The creation of vast council estates has been one of the biggest social dividers of all times as tenants are segregated from others within their own cities. The tenants on one of the estates in my constituency suffer the indignity of having to pay their rent through iron bars when they go to the local housing office at Camberley Drive. They queue in a building where every counter has iron bars in front of it. If anyone wishes to see the manager, he has to go through door after door, each one being locked and bolted. It is more like a prison than a housing office which has the aim of helping tenants.

That is one of the consequences of living on a council estate. Tenants suffer the indignity of having to subject themselves to that sort of procedure. I can understand that cashiers receiving rent payments are behind iron bars, but if a tenant is asking for repairs to be made, or for a transfer to be effected, why should he meet an official in conditions that give the impression that the meeting is taking place in a cell? That is beyond my comprehension.

We are concerned about the dignity of the individual. We want to give him rights and we want to ask him to take responsibilities. Private tenants have innumerable rights against their landlords, but the council tenant is deprived of any rights against the public authority, his landlord, which always seems to know best.

The purpose of the Bill is to maintain and raise the quality of life in some of the country's worst and most depressing areas.

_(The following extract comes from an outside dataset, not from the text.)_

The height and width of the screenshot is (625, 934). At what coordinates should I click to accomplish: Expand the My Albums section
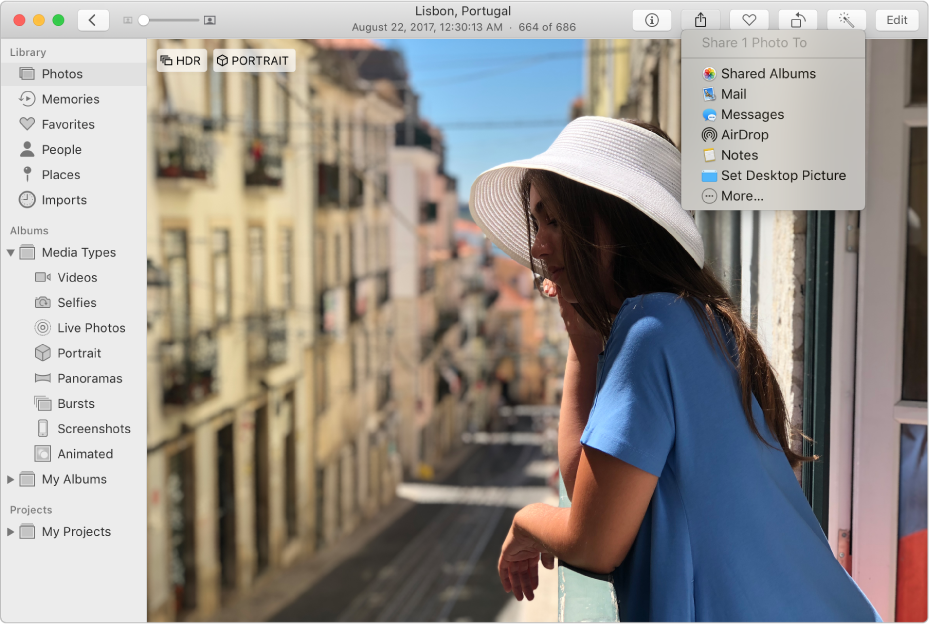point(13,479)
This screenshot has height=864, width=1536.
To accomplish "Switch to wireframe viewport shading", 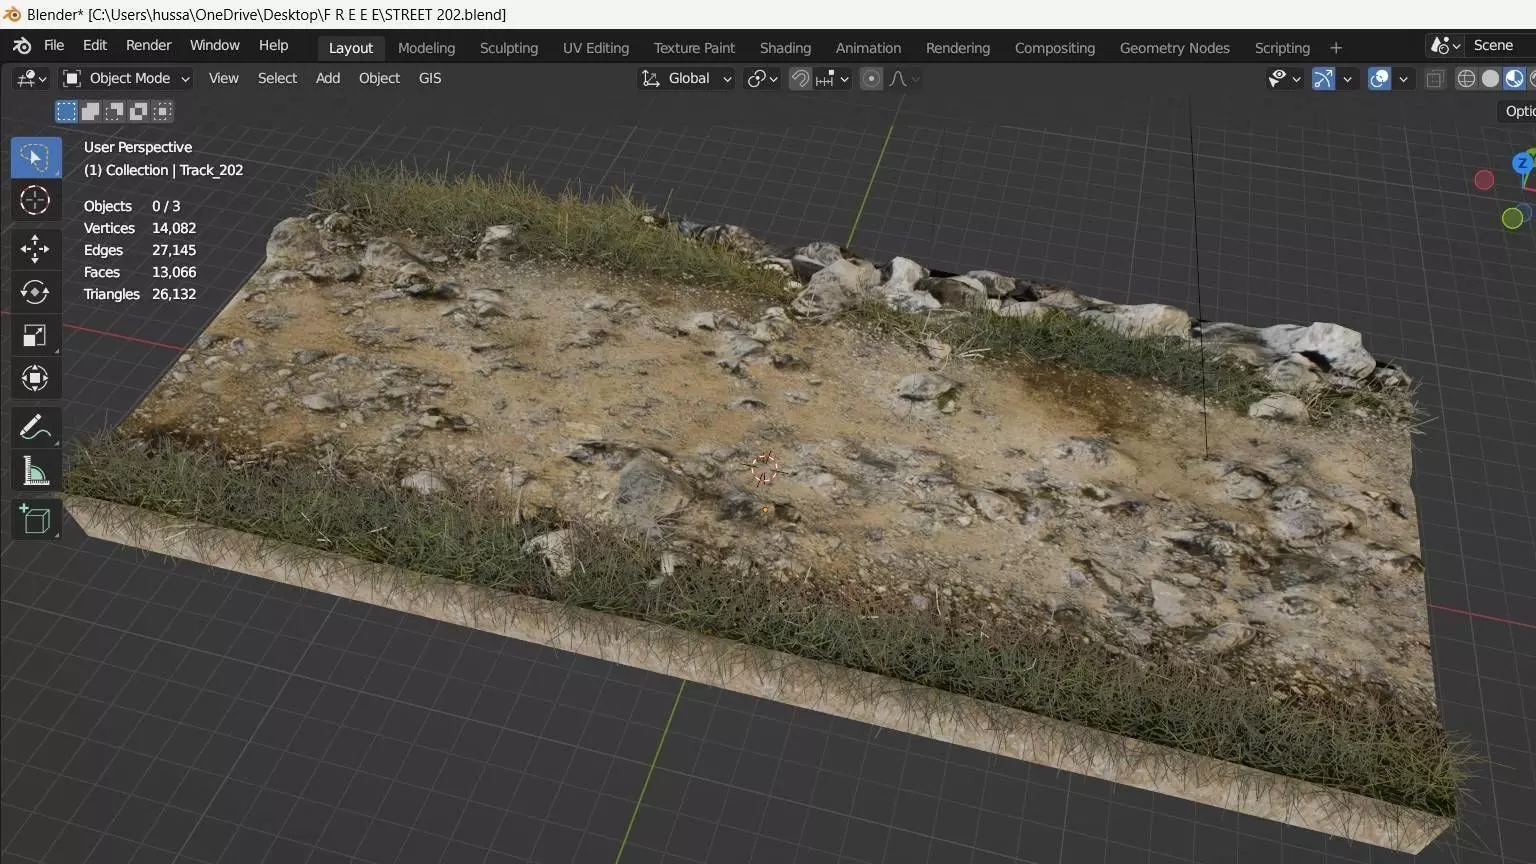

We must realise that some of the newest estates on the outskirts of our major cities have already been declared disaster areas. People on one estate in my constituency—it won an architectural prize—are desperate to get out. The fittest, the strongest and the healthiest leave at any cost. The new council estates have already become twilight areas of the future.

The tenants on such estates often blame the council, sometimes with good cause. They see vandalism on the increase, windows being broken, playgrounds that are devastated and lifts that are not working. But the approach of the tenants is fundamentally misconceived. What can the council do about it? It is not an issue of more money or of rejigging the priorities. Tenants often think that by writing petitions and creating pressures they will get more money to relieve the distress on their estate. There is a basic need for a change of attitudes, for the taking of responsibilities and making tenants on council estates feel part of the neighbourhood.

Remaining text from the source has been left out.